Manitowoc Foodservice consisted of 23 global brands that include 12 holding either #1 or #2 position in their respected global markets.

In 2022 Welbilt was acquired by the Italian Group. As part of the acquisition, Manitowoc Ice was sold off to British-American firm Pentair to address antitrust concerns.

===Marine===
Manitowoc Marine was a subdivision of the Manitowoc Company, which builds and repairs commercial and military ships at yards in Marinette, Wisconsin; Sturgeon Bay, Wisconsin; and Cleveland, Ohio. The Marinette shipyard, Marinette Marine, built the first Freedom class littoral combat ship for the United States Navy, and the United States Coast Guard Cutter Mackinaw. In August 2008, Manitowoc Marine Division repaired the SS Badger. The Manitowoc Company announced in August 2008 a proposal to sell the marine division to Italian shipbuilder Fincantieri. The sale closed on December 31, 2008.

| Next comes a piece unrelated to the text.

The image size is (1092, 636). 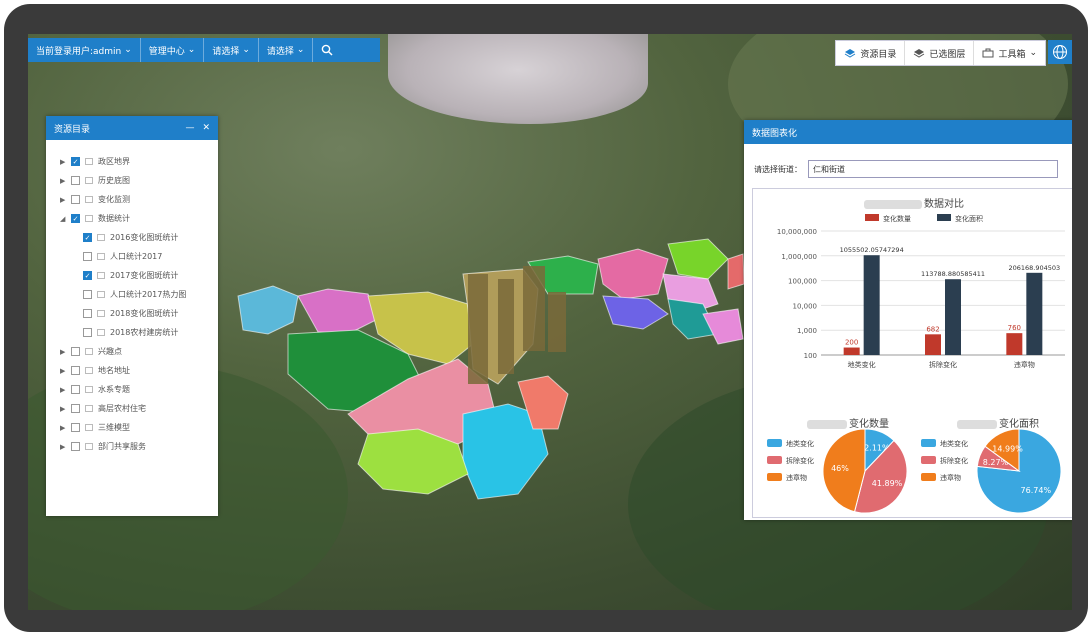 I want to click on street-select-row: 请选择街道： 仁和街道, so click(x=906, y=169).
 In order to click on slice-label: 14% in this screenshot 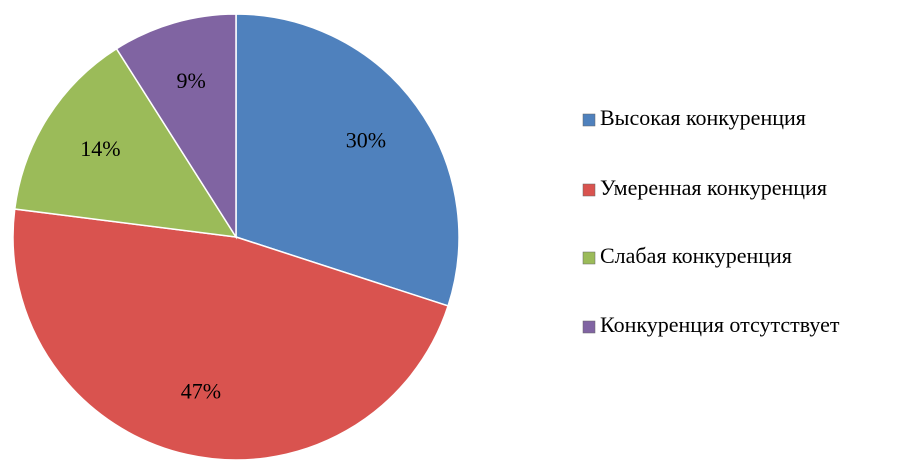, I will do `click(100, 148)`.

== Corporate governance ==
- Kenneth W. Krueger — Chairman of the Board, The Manitowoc Company, Inc.
- Aaron H. Ravenscroft — President and Chief Executive Officer, The Manitowoc Company, Inc.
- Brian P. Regan — Executive Vice President and Chief Financial Officer, The Manitowoc Company, Inc.
- Leslie L. Middleton — Executive Vice President Mobile Cranes, The Manitowoc Company, Inc.
- Jennifer L. Peterson — Executive Vice President, General Counsel and Secretary, The Manitowoc Company, Inc.
- James S. Cook — Executive Vice President, Human Resources, The Manitowoc Company, Inc.